- Born: April 13, 1815 Barton upon Irwell, England
- Died: 21 January 1889 (aged 73) Bolton, England
- Occupations: Music hall entertainer, songwriter, and manager
- Years active: 1843–1889
- Notable work: Ten Thousand Miles Away, Cockles & Mussels, Johnny I Hardly Knew Ye, Down in a Coal Mine
- Spouses: ; Elizabeth Hopwood ​ ​(m. 1833; died 1871)​ ; Mary Ann Birchall ​ ​(m. 1871⁠–⁠1889)​
- Children: 20
- Parents: James Geoghegan (father); Mary Ann (mother);

= J. B. Geoghegan =

English singer-songwriter (1815–1889)

Joseph Bryan (Jack) Geoghegan (13 April 1815 – 21 January 1889), was an English music hall song writer and performer. Active from an early age, he was widely known from the 1860s until his death. Geoghegan is credited with many songs, some of which are still performed, such as Ten Thousand Miles Away, Johnny I Hardly Knew Ye, and his version of Cockles & Mussels is the likely source of at least the chorus of what has become the famous Dublin anthem.

==Biography==

J. B. Geoghegan was born on 13 April 1815 in Barton upon Irwell in the north-west of England. His parents were James Geoghegan, a fustian cutter from Dublin, and Mary Ann from nearby Manchester. Joseph was intended to take up his father's trade but left home to pursue his talent for singing and songwriting, particularly about current events. In 1833 Geoghegan married Elizabeth Hopwood, a vocalist, and together they had nine children. While still married to Elizabeth, he started a second family with Mary Birchall c. 1850 and she was to give birth to eleven children. Geoghegan maintained both families until Elizabeth's death in 1871 after which he married Mary.

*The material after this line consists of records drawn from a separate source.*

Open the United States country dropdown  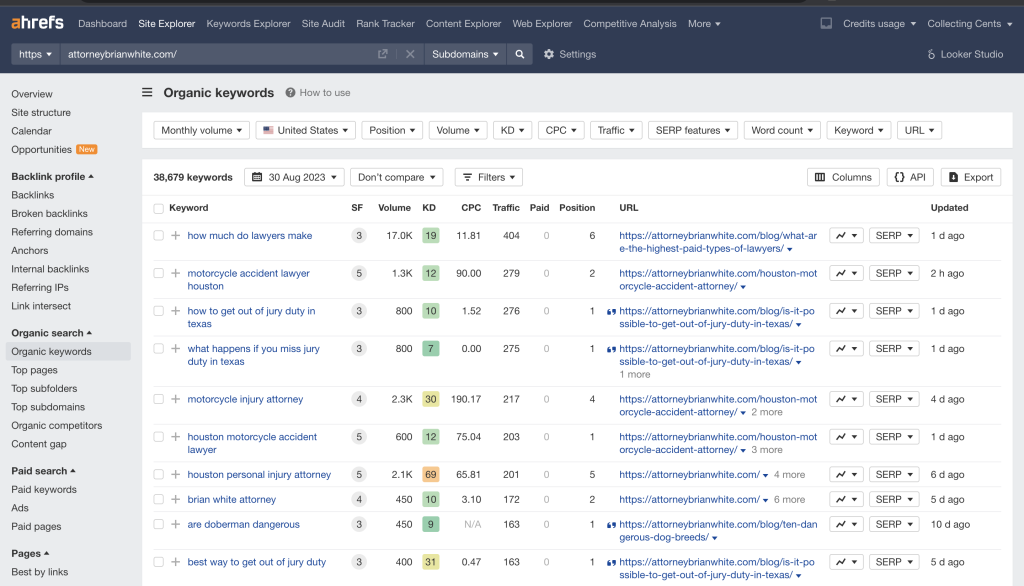click(x=305, y=130)
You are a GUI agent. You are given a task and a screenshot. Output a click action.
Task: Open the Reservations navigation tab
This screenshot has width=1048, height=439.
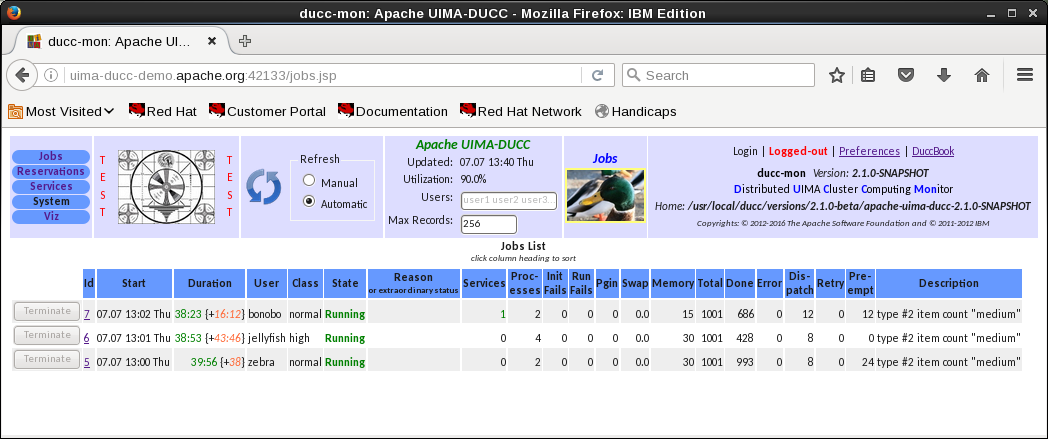point(51,172)
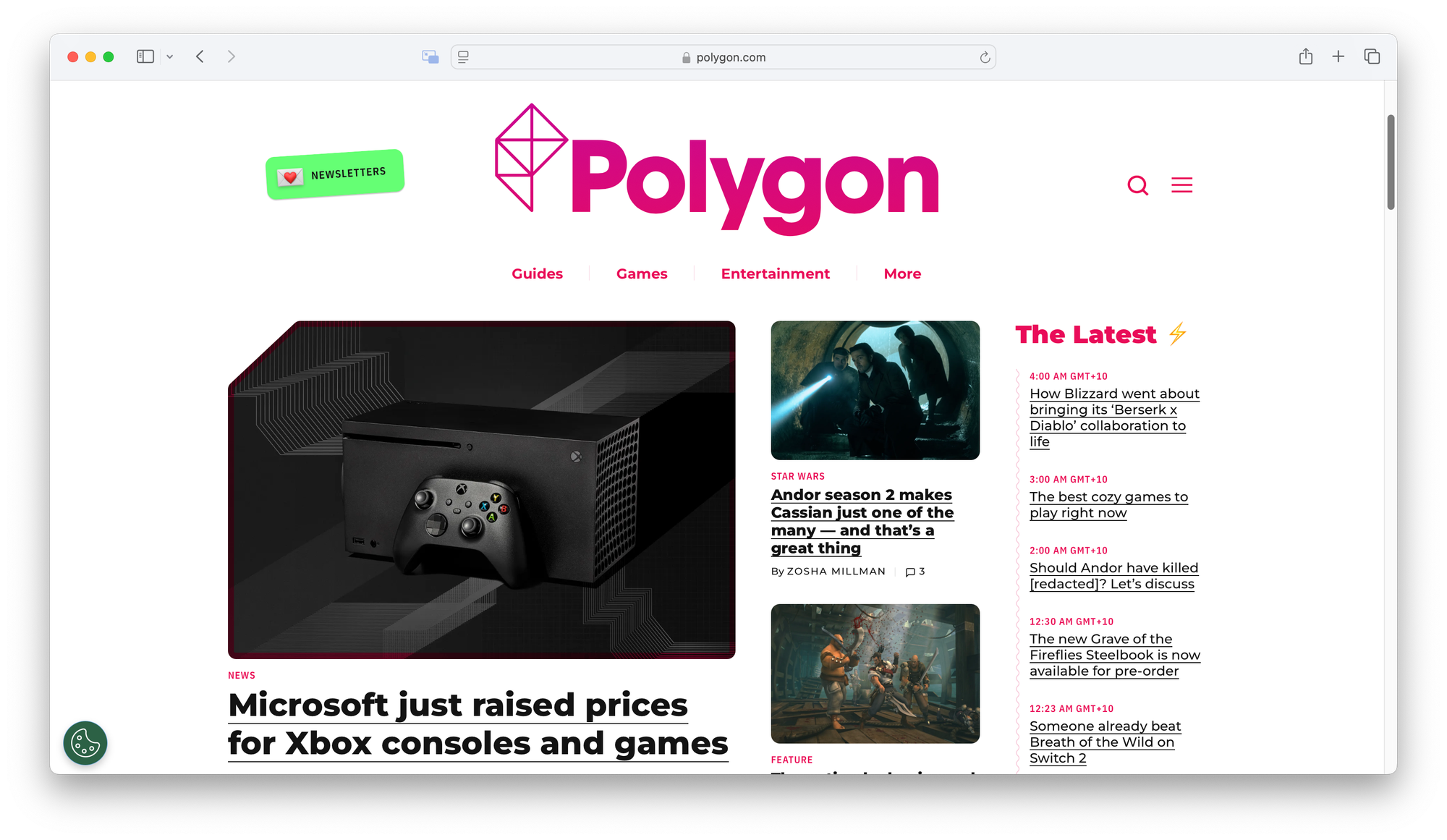This screenshot has height=840, width=1447.
Task: Open the Xbox console article thumbnail
Action: 482,490
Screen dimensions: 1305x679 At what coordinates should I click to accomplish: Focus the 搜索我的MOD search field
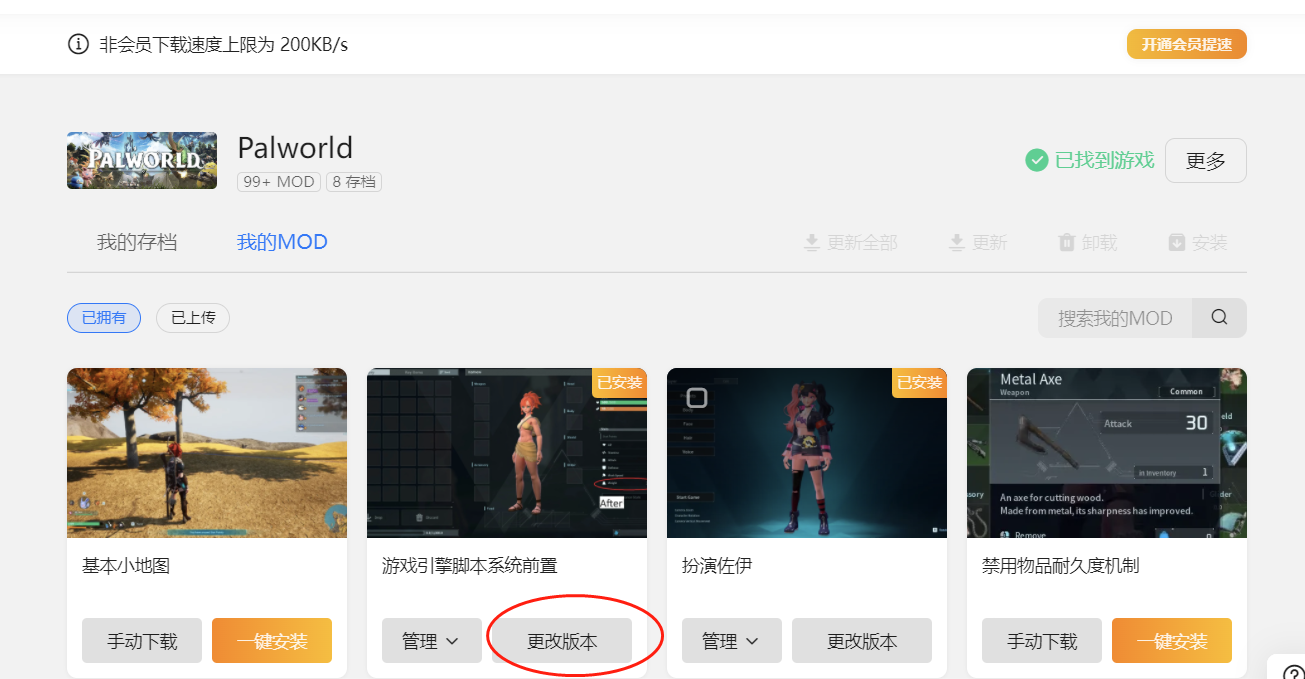click(x=1115, y=318)
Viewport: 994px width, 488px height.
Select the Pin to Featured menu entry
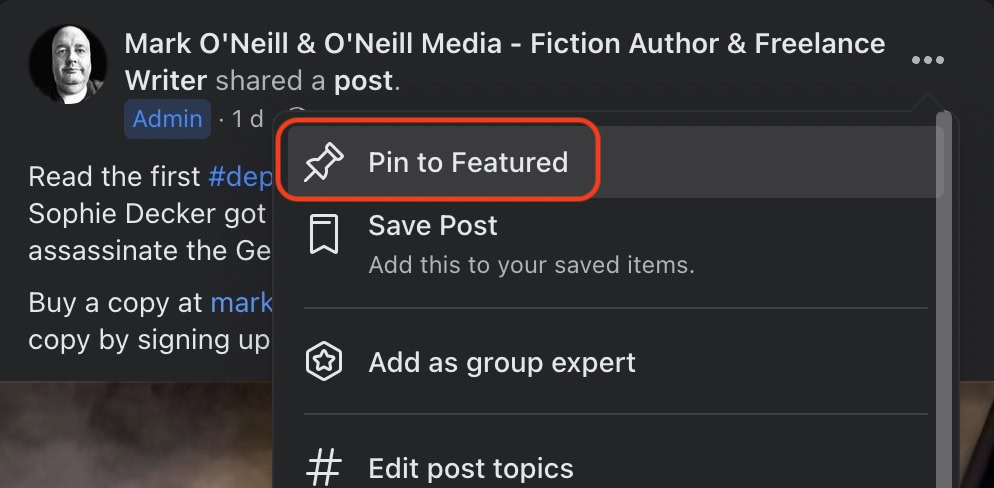tap(467, 162)
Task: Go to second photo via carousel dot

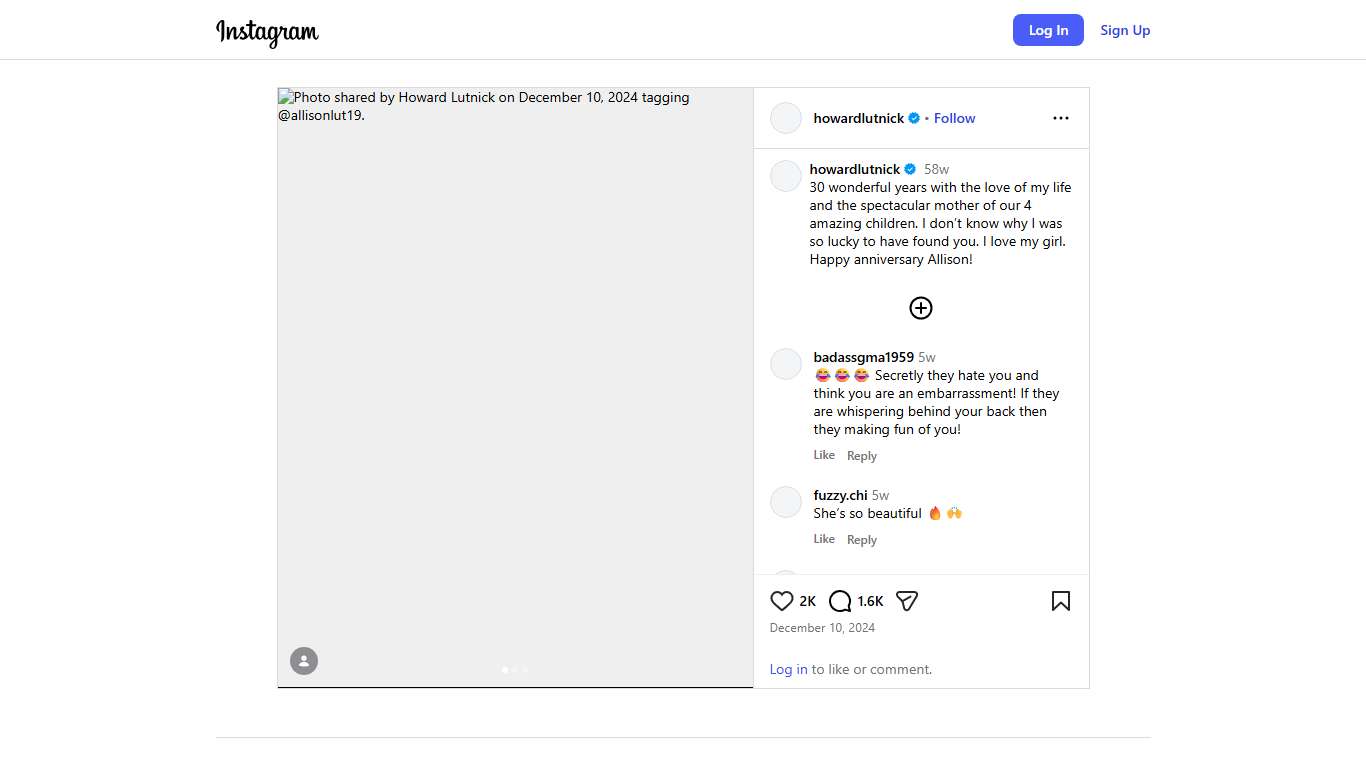Action: coord(515,670)
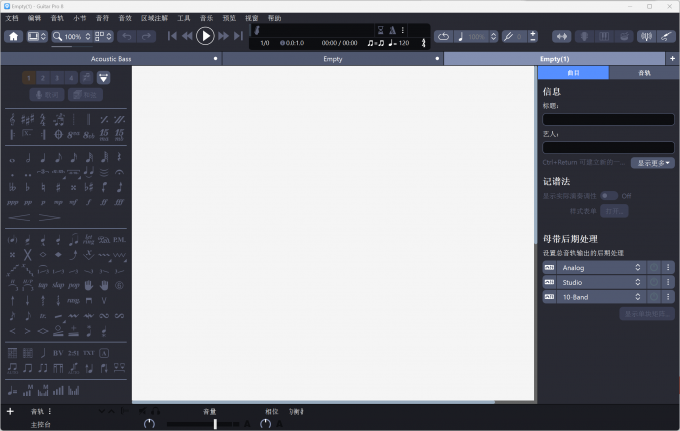Click the add track plus icon at bottom
Screen dimensions: 680x431
tap(10, 411)
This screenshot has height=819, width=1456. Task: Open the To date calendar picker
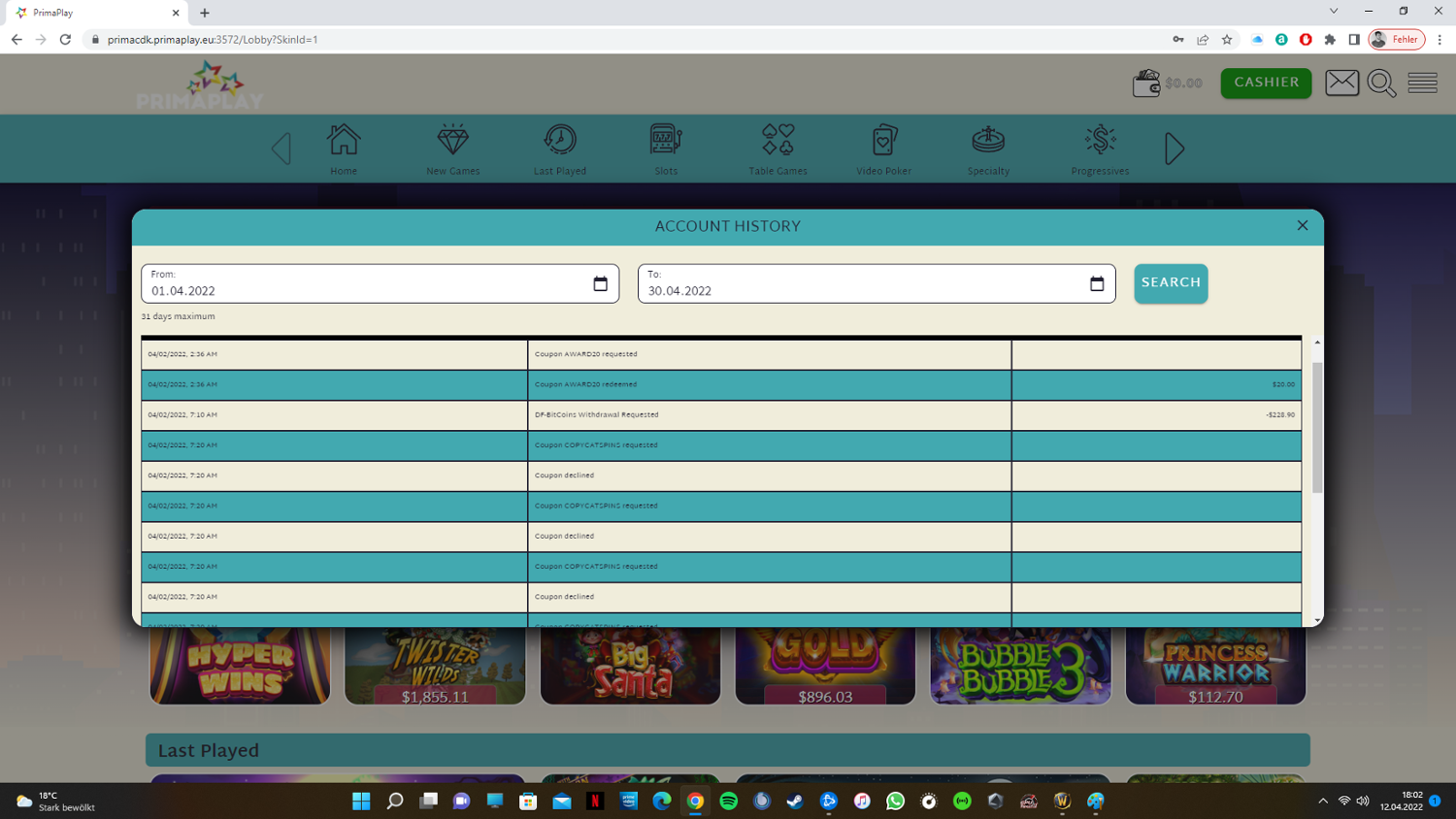(1097, 284)
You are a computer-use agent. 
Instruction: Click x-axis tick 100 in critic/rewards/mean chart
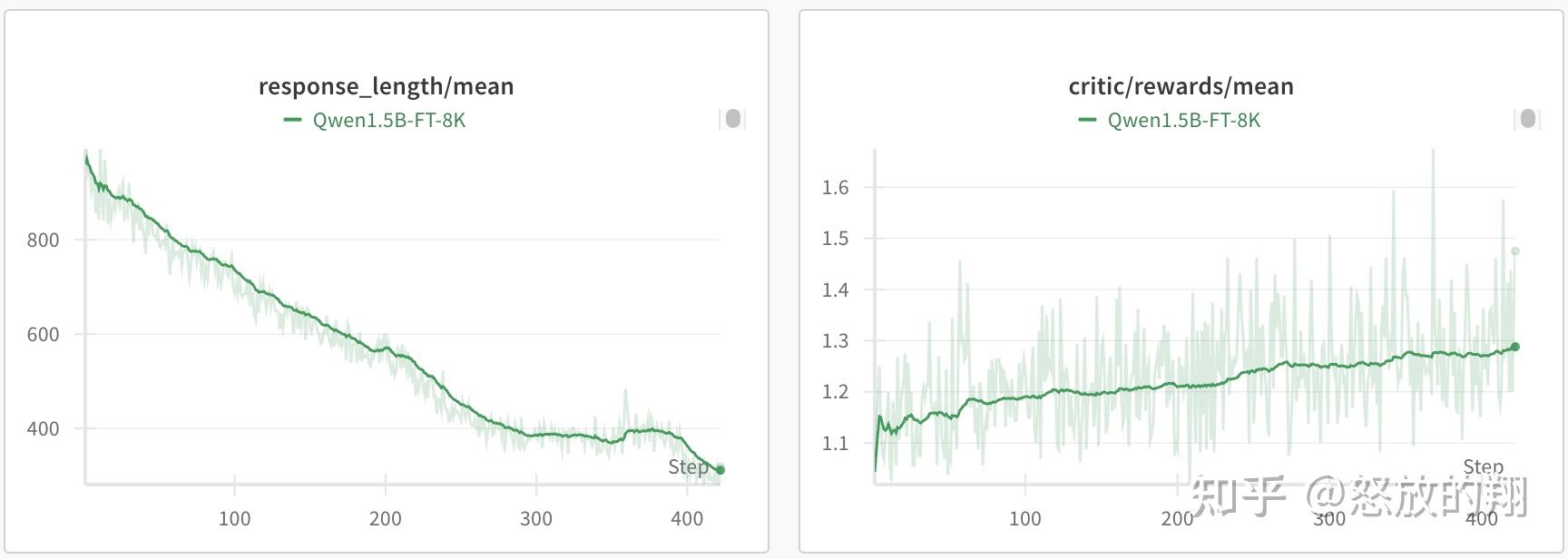point(1025,519)
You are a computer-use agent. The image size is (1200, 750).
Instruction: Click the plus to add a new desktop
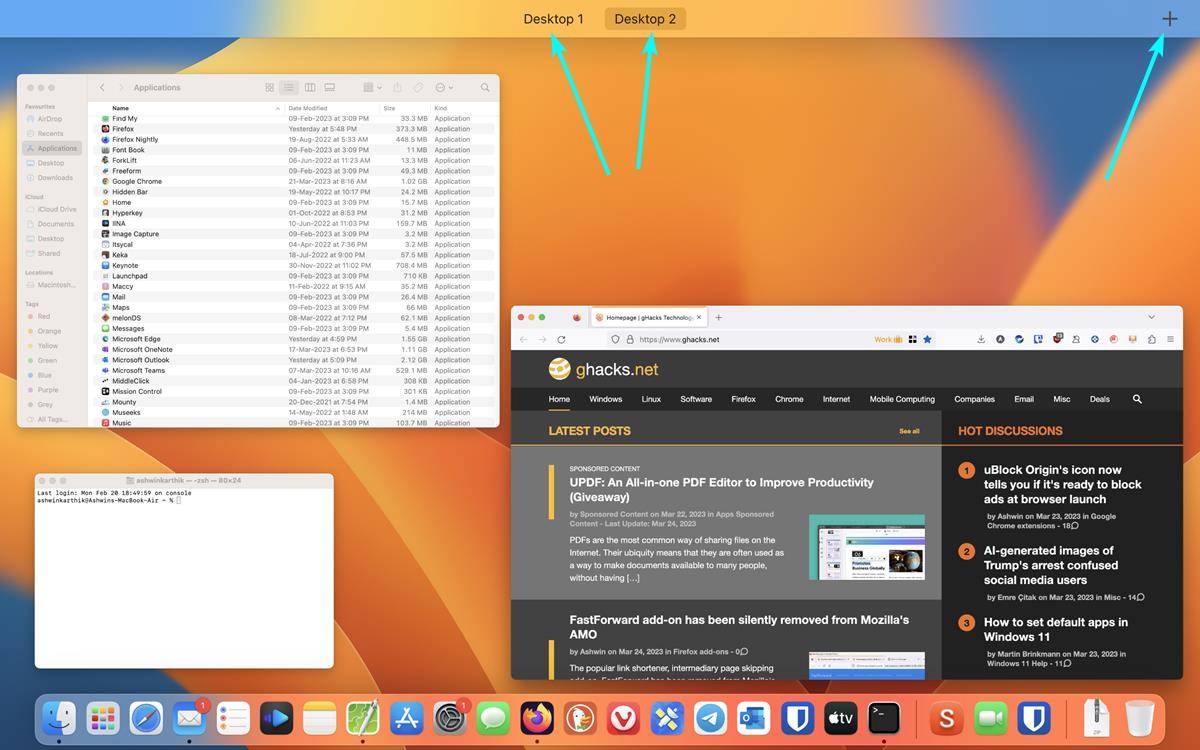coord(1168,18)

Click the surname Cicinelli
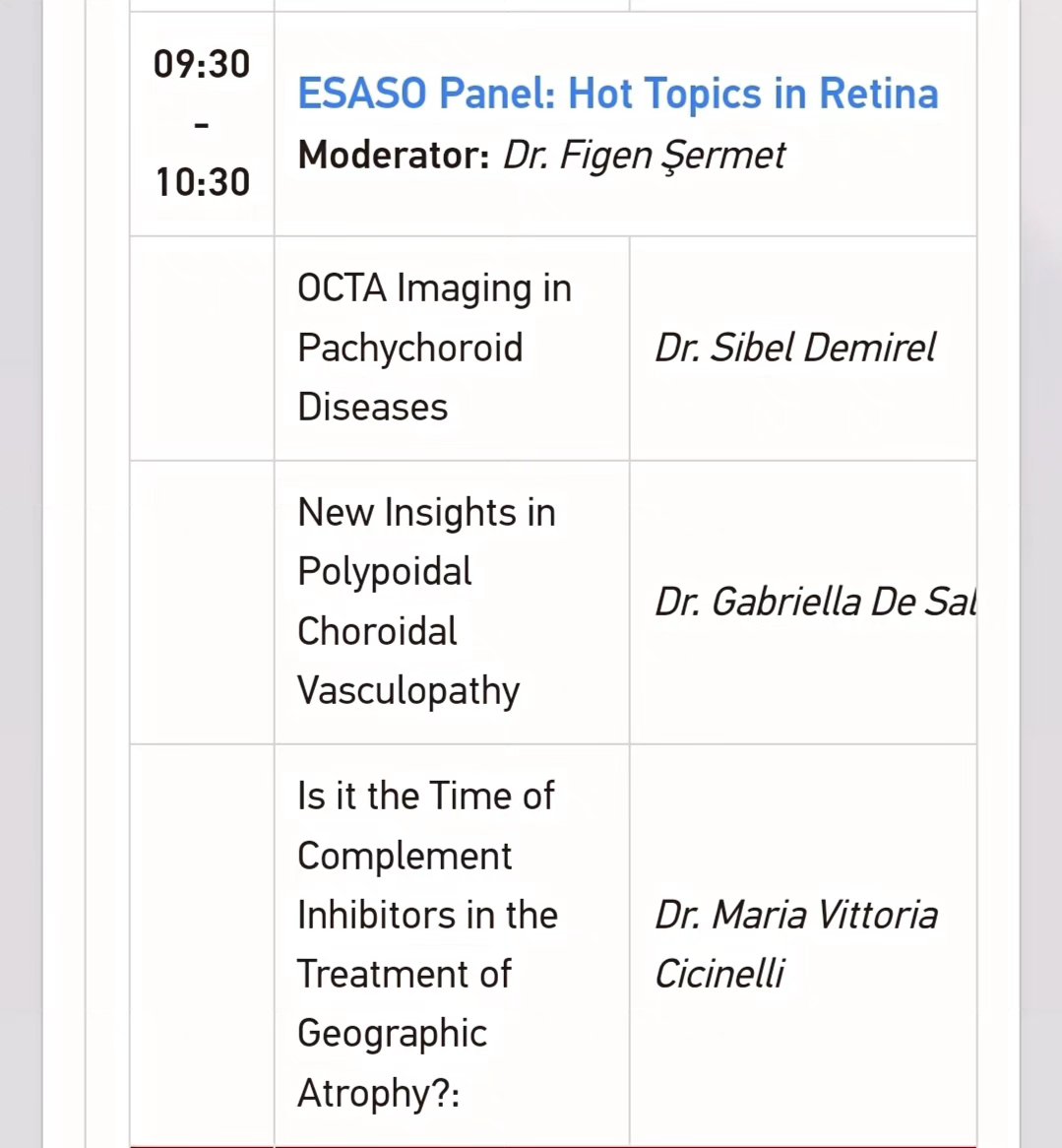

Geoghegan's career in entertainment began as a singer and songwriter. By 1843 he was called an "eminent vocalist" of the local Polytechnic Tavern and the following year advertisements for the Star Inn Concert Room in Bolton said he "rendered himself a decided favourite in Bolton by the talent he has displayed in his medleys, parodies and comic songs". While his success eventually led to his managing and owning venues, he continued to write songs. With the rise of music hall, his songs were performed by prominent artistes of the 1860s, '70s and '80s such as Sam Torr, Harry Liston, George Leybourne and J. W. Rowley. While Geoghegan is not known to have travelled to the USA, his songs were performed there, including by well known vaudeville performers like Tony Pastor.

He spent periods with different companies at different locations in Britain including: at the Star Hotel in Liverpool in 1847–1858; possibly in Glasgow in 1859–60; in Sheffield in 1860–64; returning to Bolton from the late 1860s to the 1870s.He owned and managed the Gaiety Hall in Hanley, Stoke-on-Trent. Geoghegan died in 1889.